Wowfunhappy a day ago

I'm not sure whether I agree with GP, but I think you may be misinterpreting their point. I can have an understanding of CPUs in general without knowing individual instructions, and I do think knowing about things like CPU cache is useful even when writing e.g. Python.

  • jama211 a day ago

    Sure, but the comment being worried about a lack of “flexing your muscles” is perfectly countered by moving up an abstraction layer then, as you don’t have to constantly get into the weeds of coding to maintain an understanding _in general_ without knowing individual instructions.

  • AbstractH24 a day ago

    I see what you’re getting at and it makes sense.

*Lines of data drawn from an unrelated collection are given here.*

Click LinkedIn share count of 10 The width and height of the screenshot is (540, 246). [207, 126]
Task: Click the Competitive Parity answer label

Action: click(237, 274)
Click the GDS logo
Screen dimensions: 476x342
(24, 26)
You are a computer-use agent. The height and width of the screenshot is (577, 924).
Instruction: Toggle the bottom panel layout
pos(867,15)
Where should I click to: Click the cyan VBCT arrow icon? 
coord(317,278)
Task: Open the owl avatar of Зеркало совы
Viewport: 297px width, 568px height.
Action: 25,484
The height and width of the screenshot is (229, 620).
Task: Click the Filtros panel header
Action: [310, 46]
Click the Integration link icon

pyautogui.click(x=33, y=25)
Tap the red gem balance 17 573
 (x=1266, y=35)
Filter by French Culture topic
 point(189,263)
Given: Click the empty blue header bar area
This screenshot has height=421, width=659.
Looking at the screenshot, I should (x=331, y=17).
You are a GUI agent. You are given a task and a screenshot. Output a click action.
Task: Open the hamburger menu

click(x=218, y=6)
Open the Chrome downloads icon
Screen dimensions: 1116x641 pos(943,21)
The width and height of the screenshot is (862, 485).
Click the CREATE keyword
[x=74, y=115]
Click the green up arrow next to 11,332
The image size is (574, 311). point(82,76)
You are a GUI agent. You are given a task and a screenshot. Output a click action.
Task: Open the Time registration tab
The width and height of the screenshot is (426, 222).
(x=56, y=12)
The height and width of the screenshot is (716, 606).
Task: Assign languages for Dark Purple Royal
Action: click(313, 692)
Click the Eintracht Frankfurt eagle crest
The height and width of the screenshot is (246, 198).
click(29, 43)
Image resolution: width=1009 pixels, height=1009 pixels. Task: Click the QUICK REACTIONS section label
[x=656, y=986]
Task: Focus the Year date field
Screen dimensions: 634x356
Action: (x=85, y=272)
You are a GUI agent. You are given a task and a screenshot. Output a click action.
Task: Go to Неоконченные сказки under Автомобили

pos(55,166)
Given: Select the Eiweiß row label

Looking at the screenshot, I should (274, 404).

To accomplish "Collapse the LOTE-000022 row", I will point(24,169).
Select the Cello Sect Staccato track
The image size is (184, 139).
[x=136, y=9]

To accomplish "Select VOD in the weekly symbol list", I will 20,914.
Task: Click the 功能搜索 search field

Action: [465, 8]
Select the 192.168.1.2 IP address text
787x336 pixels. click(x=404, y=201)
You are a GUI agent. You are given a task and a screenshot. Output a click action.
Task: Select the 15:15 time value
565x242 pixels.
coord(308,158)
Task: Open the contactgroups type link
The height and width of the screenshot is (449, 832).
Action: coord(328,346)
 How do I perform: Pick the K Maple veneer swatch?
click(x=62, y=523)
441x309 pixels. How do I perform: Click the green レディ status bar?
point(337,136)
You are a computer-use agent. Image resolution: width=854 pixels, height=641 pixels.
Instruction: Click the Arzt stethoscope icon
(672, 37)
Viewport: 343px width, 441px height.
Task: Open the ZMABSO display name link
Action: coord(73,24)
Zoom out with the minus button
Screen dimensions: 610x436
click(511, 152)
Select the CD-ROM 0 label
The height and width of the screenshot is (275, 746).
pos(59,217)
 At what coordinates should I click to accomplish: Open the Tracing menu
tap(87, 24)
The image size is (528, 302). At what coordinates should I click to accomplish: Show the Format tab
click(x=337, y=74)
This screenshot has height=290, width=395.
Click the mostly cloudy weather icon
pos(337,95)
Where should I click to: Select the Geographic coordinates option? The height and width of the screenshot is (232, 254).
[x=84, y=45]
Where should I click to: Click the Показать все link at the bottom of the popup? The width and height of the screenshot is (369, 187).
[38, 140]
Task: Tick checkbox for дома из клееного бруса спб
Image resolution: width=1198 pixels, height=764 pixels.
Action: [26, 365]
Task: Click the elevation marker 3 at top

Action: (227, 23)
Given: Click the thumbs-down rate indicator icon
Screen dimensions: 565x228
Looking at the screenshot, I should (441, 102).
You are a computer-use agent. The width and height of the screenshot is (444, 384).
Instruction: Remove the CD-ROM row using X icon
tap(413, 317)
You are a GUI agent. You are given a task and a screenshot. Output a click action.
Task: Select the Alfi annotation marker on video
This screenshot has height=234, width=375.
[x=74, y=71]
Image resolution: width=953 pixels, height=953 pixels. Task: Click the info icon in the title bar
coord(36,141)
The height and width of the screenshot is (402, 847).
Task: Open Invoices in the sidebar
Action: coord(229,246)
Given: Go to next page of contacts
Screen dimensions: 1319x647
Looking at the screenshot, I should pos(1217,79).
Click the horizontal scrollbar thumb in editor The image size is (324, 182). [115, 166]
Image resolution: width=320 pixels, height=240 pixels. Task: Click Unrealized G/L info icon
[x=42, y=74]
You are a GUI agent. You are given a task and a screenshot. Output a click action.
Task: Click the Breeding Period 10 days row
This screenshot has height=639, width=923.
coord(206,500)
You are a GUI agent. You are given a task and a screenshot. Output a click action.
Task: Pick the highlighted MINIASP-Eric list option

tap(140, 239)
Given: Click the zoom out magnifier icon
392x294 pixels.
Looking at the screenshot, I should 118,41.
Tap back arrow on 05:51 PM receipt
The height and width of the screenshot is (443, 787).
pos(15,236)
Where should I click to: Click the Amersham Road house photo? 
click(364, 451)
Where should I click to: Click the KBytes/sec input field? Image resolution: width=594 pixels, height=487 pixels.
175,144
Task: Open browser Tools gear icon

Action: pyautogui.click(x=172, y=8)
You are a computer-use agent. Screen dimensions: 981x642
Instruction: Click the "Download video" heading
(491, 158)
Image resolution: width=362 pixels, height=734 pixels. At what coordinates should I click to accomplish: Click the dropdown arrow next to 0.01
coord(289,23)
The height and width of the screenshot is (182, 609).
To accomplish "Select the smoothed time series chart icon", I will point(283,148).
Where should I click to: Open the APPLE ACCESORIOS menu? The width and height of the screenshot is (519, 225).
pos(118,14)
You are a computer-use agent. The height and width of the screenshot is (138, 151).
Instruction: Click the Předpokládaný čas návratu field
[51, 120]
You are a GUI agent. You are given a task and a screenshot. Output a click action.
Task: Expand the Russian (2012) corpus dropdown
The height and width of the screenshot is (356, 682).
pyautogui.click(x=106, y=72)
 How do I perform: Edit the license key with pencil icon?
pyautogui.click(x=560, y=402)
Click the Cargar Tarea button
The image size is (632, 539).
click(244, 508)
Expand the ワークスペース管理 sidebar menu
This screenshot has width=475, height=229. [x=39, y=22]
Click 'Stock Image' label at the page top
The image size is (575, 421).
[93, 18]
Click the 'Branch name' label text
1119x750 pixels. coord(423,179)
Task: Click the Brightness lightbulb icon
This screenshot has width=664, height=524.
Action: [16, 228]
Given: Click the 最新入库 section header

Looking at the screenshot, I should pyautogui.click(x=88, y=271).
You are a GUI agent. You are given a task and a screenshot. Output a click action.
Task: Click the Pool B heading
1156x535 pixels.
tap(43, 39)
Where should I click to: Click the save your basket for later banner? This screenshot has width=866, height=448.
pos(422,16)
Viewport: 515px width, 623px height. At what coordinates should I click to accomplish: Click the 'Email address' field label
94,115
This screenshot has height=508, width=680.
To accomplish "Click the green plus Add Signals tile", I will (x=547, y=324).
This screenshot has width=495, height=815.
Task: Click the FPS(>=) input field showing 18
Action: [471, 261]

    Goes to the larger idea that strategic and logic is important for scalability and long term success. Not just execution. Something LLMs miss often (mostly because people fail to communicate it to them).

  • RA_Fisher a day ago

    Yes, for sure! And being able to orchestrate AI to use that knowledge provides leverage for fulfilling tasks.

    Eventually, yes, I think we'll delegate to AI in more and more complete ways, but it's a process that takes some time.

monocasa a day ago

There's generally a pretty quick falloff of how much help knowledge of each layer under you generally provides as you go deeper.

That being said, if you're writing in C, having a pretty good idea of how a cpu generally executes instructions is pretty key to success I'd say.

  • AbstractH24 3 hours ago

    Agreed, also depends on the scale you are working at.

    If you are a tiny startup, the marginal gains from these optimizations matter a lot less than if you are Netflix.